ANALYSE DE LA STRUCTURE PRIMAIRE DES PROTEINES

1. Introduction

La protéine étudiée doit être pure. La détermination de la séquence nécessite de résoudre deux problèmes:

1- La composition brute, c'est à dire déterminer la nature des résidus et leur nombre. Il est donc nécessaire de faire une hydrolyse totale de la protéine puis de séparer les acides aminés les uns des autres par une technique adéquate (Techniques de séparation des molécules et macromolécules) et de les doser (Acides aminés, Techniques de dosage par spectroscopie UV et visible).

2- La séquence c'est à dire l'ordre d'enchaînement des résidus aminoacycles dans la macromolécule.

2. Stratégie de l'analyse

On suit une méthode qui permet d'avancer par étapes successives dans la connaissance de la séquence.
Il est préconisé d'opérer comme suit :

1- Rompre les liaisons disulfure par un réducteur. En général on utilise le mercaptoéthanol : HO-CH₂-CH₂-SH)

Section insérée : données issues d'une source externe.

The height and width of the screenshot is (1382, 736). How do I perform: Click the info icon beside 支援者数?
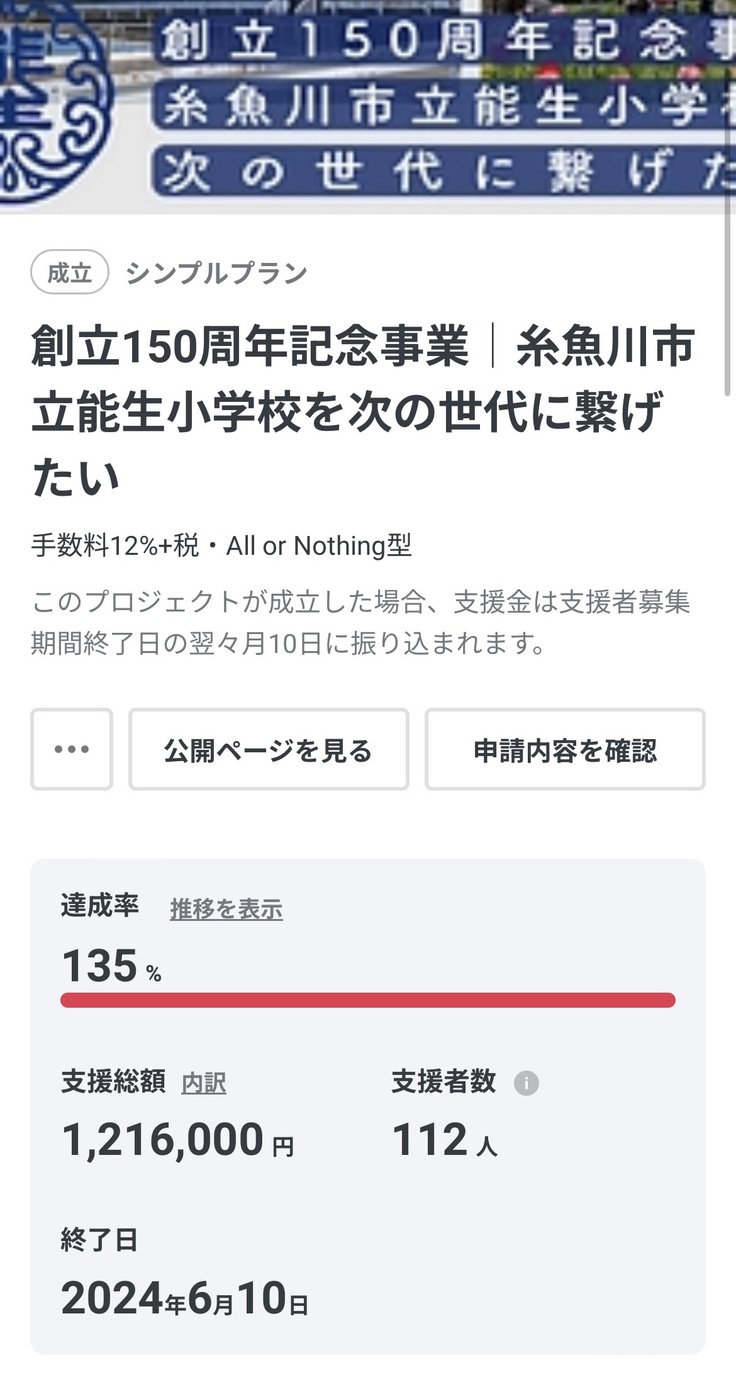526,1083
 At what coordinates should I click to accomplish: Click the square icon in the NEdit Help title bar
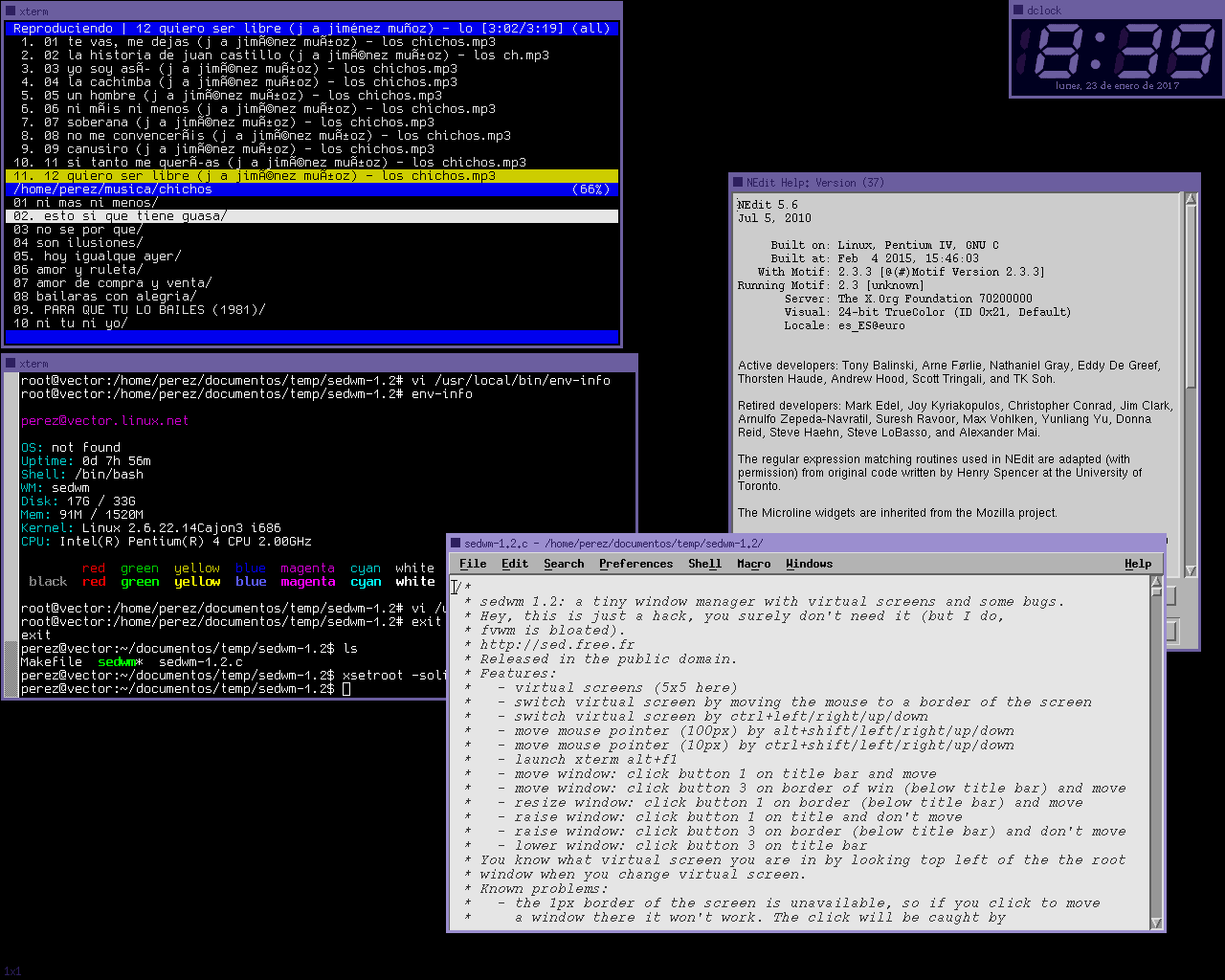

2- Les thiols (-SH) libérés sont alkylés pour les empêcher de reformer des ponts disulfure . En général, on utilise l'iodoacétate de sodium ou la N-ethylmaleimide pour réaliser la réaction d'alkylation

3- Déterminer la composition en amino-acides de la protéine après hydrolyse totale de la protéine (HCl 6M ou 12M pendant 6 à 12h)

4- Séparer des AA par résine échangeuse d'ions et quantifier chaque résidu (composition en acides aminés)

5- Identifier le résidu N-terminal et le résidu C-terminal ( utilisation des séquenceurs par application de la méthode récurrente d'Edman . Le résidu N-terminal peut également être marqué par le fluorodinitrobenzène qui donne un dinitrophényl-aminoacyl de couleur jaune ou par le chlorure de dansyle qui est fluorescent.

6- Hydrolyser les liaisons peptidiques internes soit enzymatiquement à l'aide d'endopeptidases) soit chimiquement (hydrolyse acide dans les conditions douces) pour obtenir des fragments plus petits de peptides.

7- Déterminer la séquence des petits peptides résultants ( identification des extrémités N-terminale et C-terminale (utilisation du séquenceur pour l'extrémité N-terminale)

8- Identifier les parties identiques des différents petits peptides pour reconstituer la séquence de la protéine

9- Localiser les liaisons -S-S-

3. Les différentes possibilités d'hydrolyse des liaisons peptidiques

· Ruptures des liaisons peptidiques par HCl

Par hydrolyse en milieu acide HCl 12M à une température de 110° C pendant 6 à 12 heures. Toutes les liaisons sont rompues et les aides aminés de la protéine sont libérés.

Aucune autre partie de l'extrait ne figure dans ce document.